» **WHAT YOU NEED TO DO**:
What are the lines from the one with "You are a GUI" through the end of the records below, written out exactly and without the pictures?

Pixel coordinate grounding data

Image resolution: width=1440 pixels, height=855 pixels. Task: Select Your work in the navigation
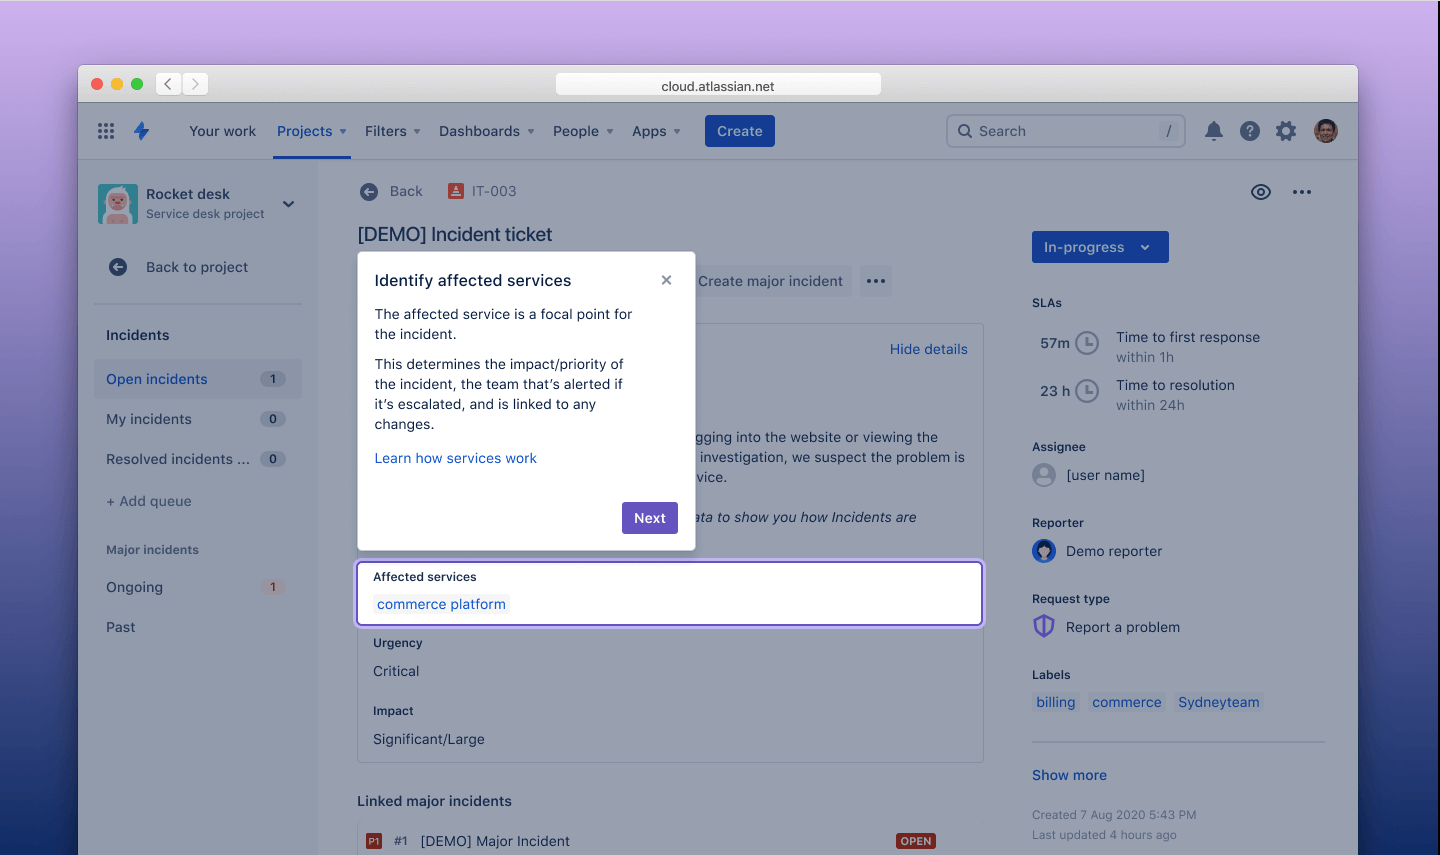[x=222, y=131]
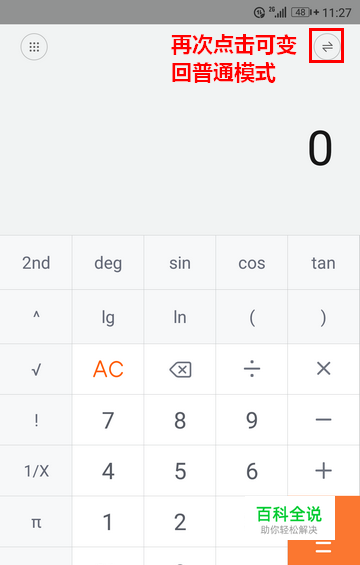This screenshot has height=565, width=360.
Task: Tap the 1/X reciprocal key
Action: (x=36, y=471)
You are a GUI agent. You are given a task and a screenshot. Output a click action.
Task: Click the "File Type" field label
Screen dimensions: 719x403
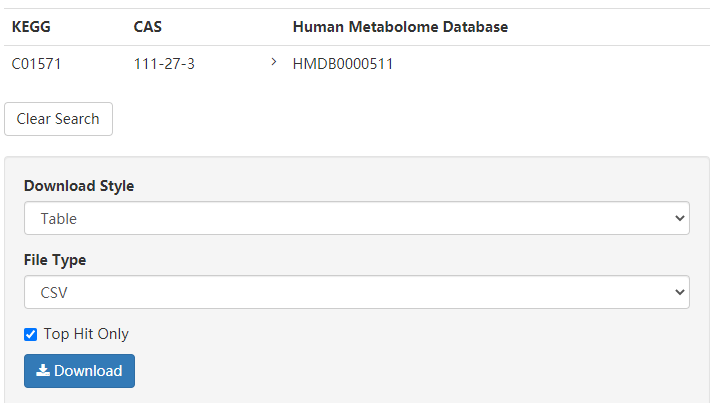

» **OUTPUT FOR THIS EXERCISE**:
You are a GUI agent. You are given a task and a screenshot. Output a click action.
Task: Click the "File Type" field label
Screen dimensions: 719x403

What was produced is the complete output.